The Oregon Department of State Lands (DSL) is proposing that the Oregon State Land Board―comprised of the Governor, the Secretary of State, and the Oregon Treasurer―sell off 2,700 acres of the Elliott State Forest. The Elliott is a 93,000-acre state forest located on the southern Oregon coast. Most of the forest is required by state law to be managed to generate revenue for the Common School Fund, an endowment for public schools. Due to environmental litigation, timber harvesting has plummeted on the Elliott, making it impossible to fulfill the mission of providing income for the Common School Fund. Therefore, the DSL is proposing to sell three small tracts in order to generate funds.

Cascade President and CEO John A. Charles, Jr. submitted testimony earlier this week in support of the sale:

“I am writing in support of the proposed sale of three parcels within the Elliott State Forest―the Adams Ridge, Benson Ridge, and East Hakki Ridge Tracts. Sale of these parcels is consistent with the Constitutional and statutory directives to the Land Board that it maximize revenue over the long term from Common School Trust Lands.

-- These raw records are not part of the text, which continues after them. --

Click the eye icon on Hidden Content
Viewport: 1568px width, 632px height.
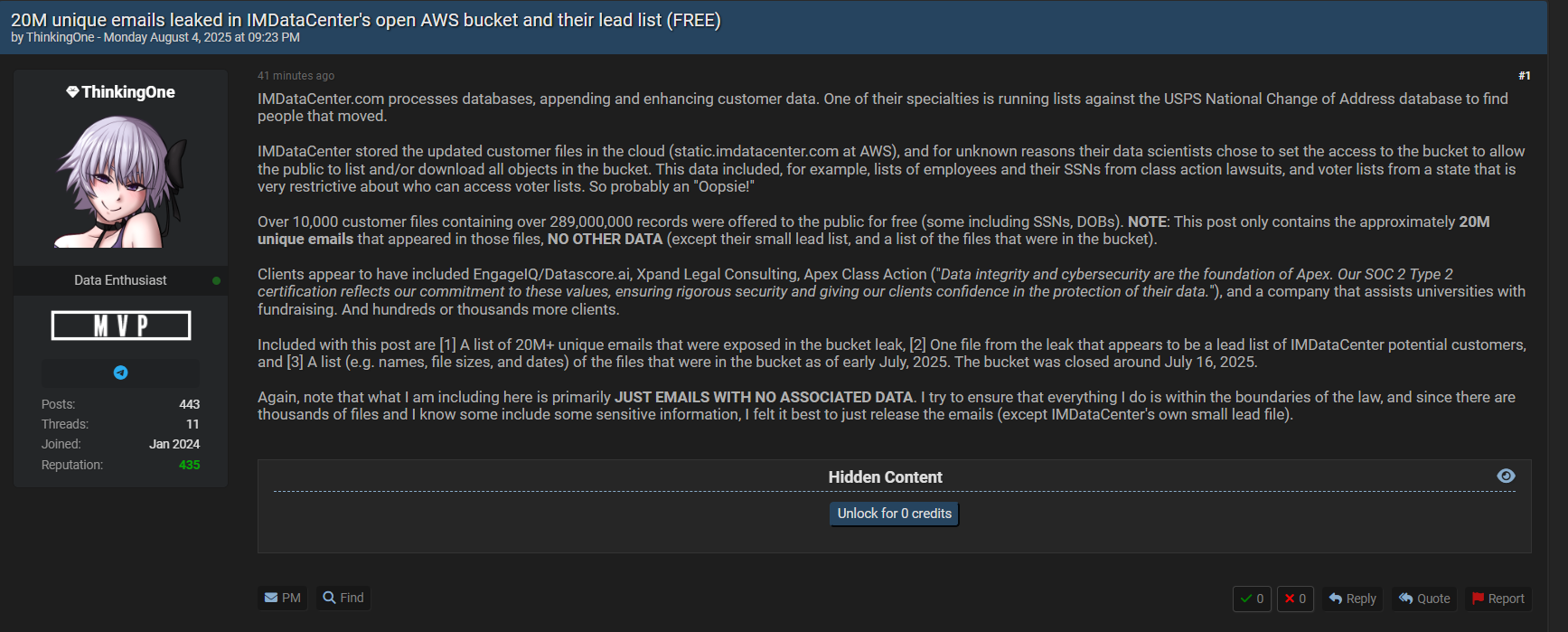pyautogui.click(x=1506, y=476)
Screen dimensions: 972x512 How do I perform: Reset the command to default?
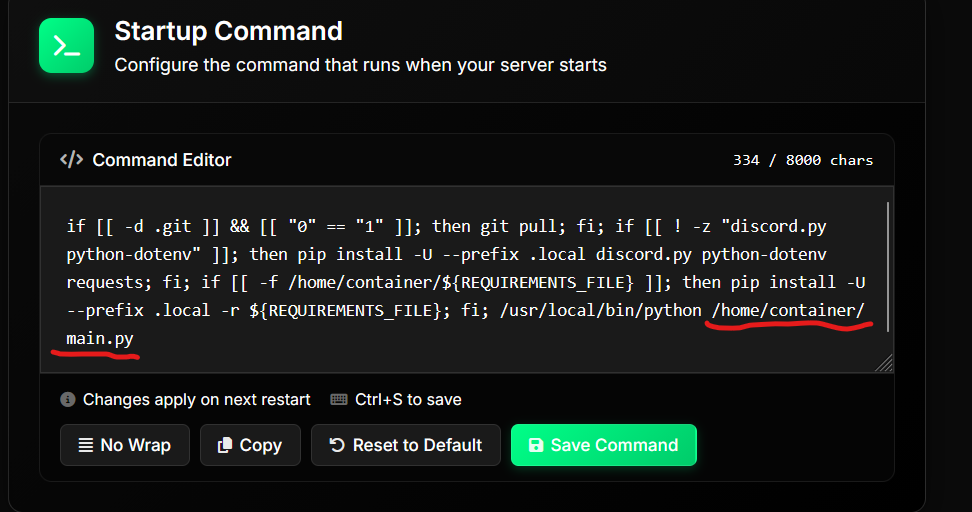(405, 445)
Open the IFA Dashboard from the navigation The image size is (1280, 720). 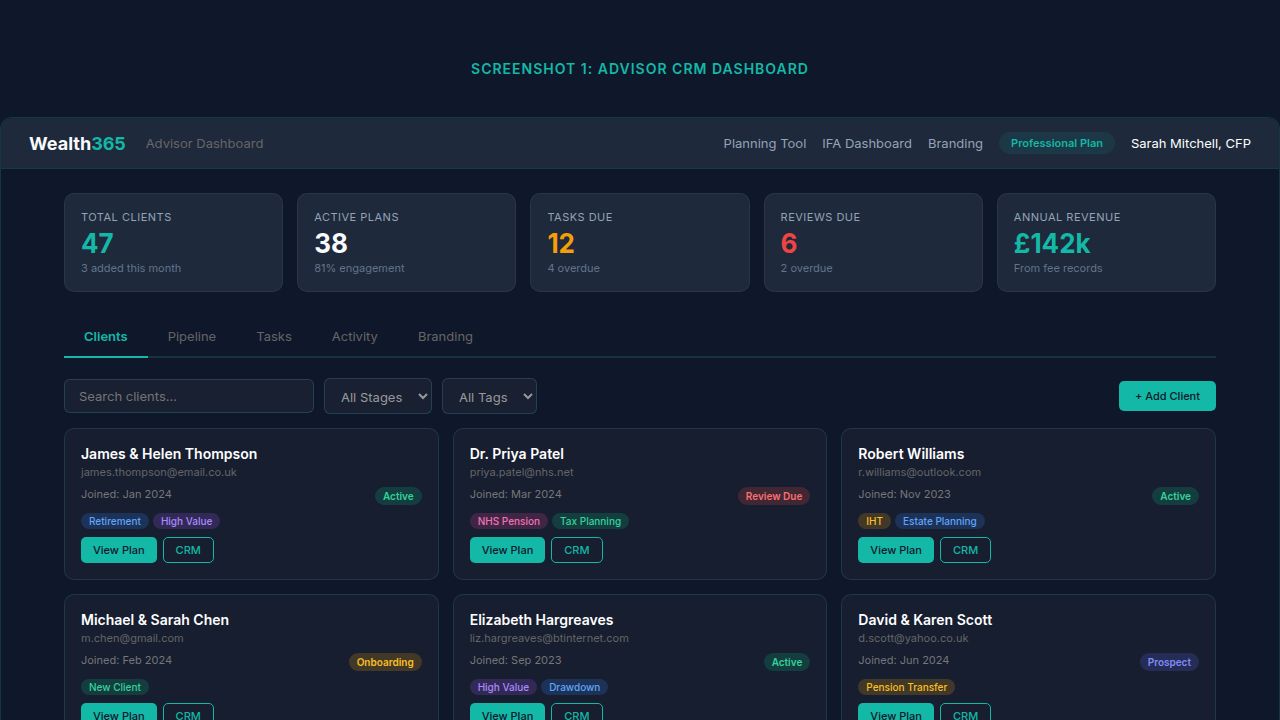point(866,143)
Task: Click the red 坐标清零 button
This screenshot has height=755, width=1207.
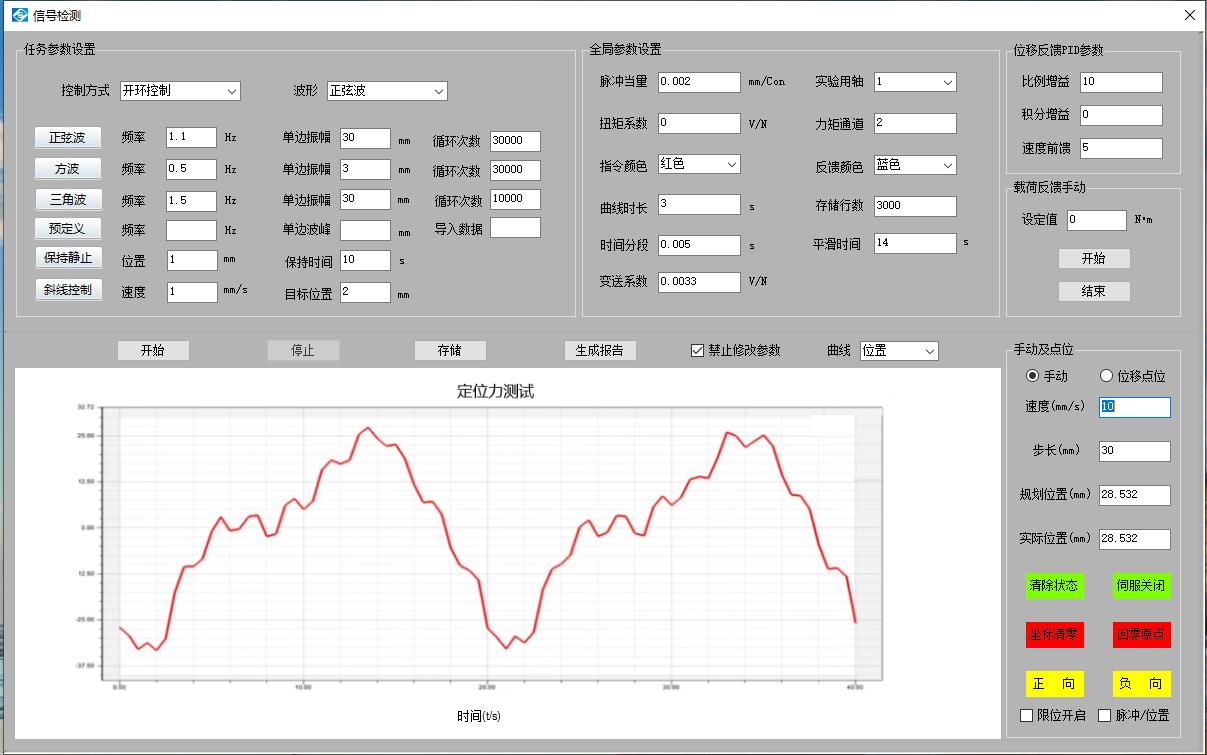Action: (1054, 634)
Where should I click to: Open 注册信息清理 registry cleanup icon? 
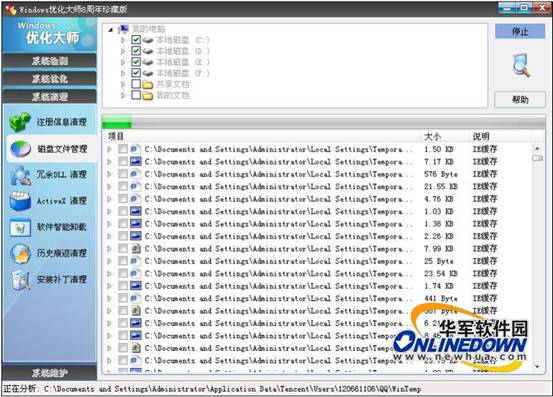pos(20,122)
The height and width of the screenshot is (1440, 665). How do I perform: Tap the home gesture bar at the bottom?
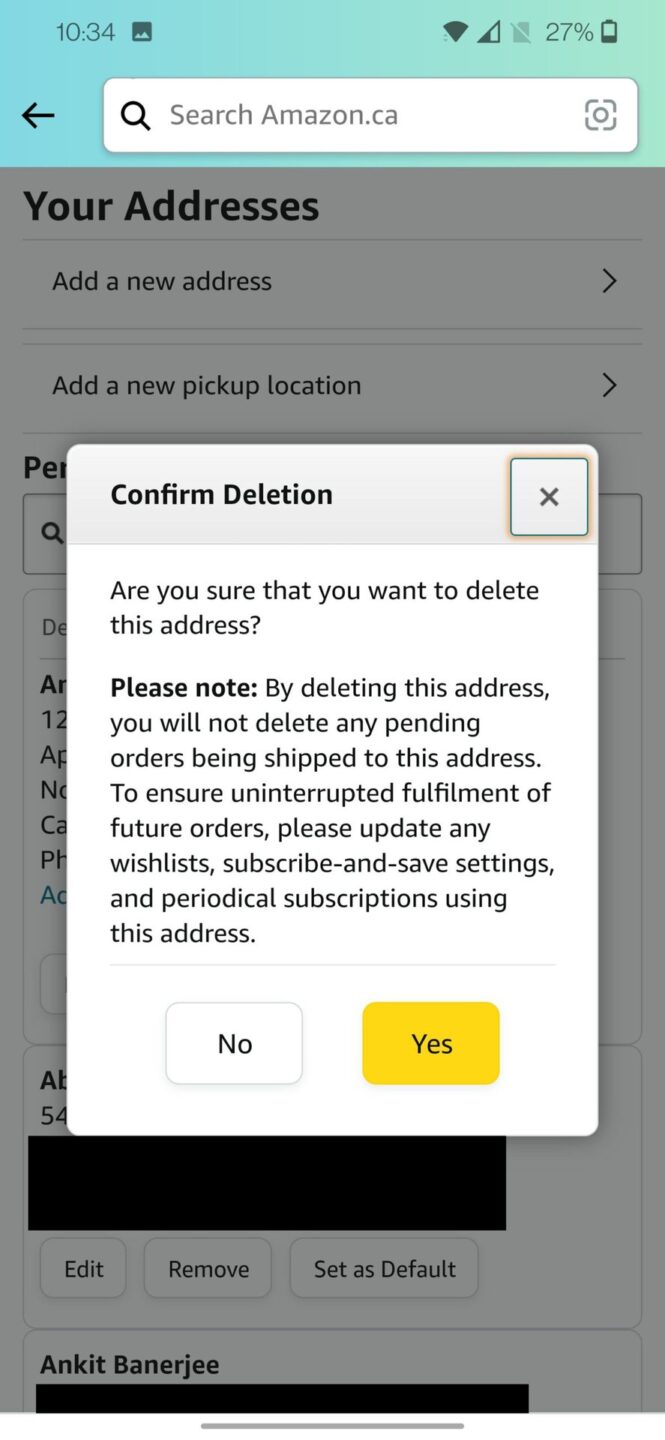(332, 1423)
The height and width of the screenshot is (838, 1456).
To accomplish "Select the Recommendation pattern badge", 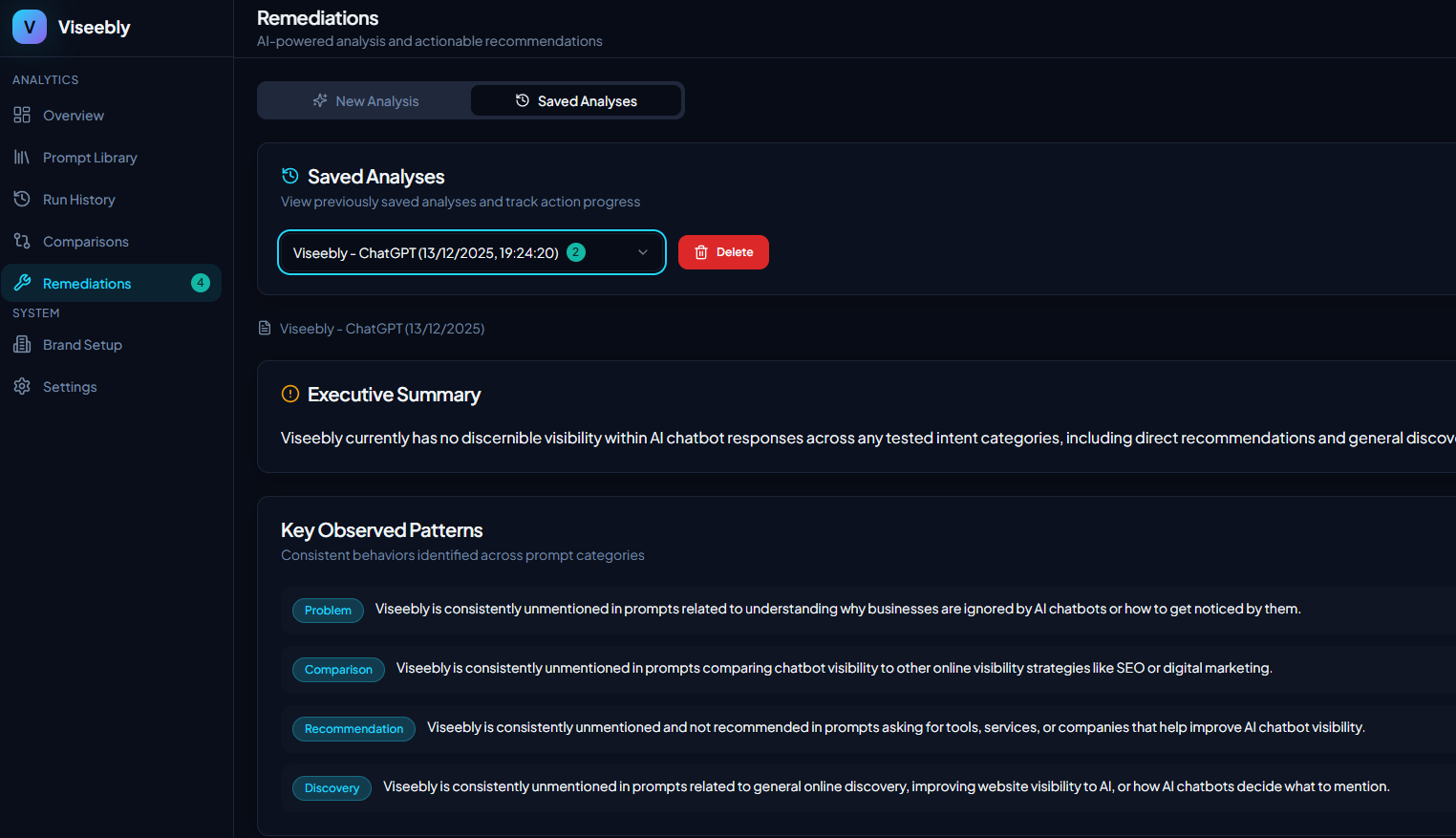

“Clearly the annual returns on the Common School Fund over the past 20 years have been far superior to the returns from timber harvesting on the ESF, as noted in the Department’s Real Estate Asset Management Plan. Given that the returns on timber harvesting have been declining and will likely decline even more in the near future due to environmental litigation, public schools that rely on the twice-annual distributions from the CSF would be better served with the sale of timberland from the ESF, with the proceeds placed under the management of the Oregon Investment Council.”

Cascade has long supported the lease or sale of Common School Trust Lands, and welcomes the move by the SLB to sell off small parts of the Elliott State Forest. The Land Board will consider the matter at its upcoming meeting in Salem on December 10.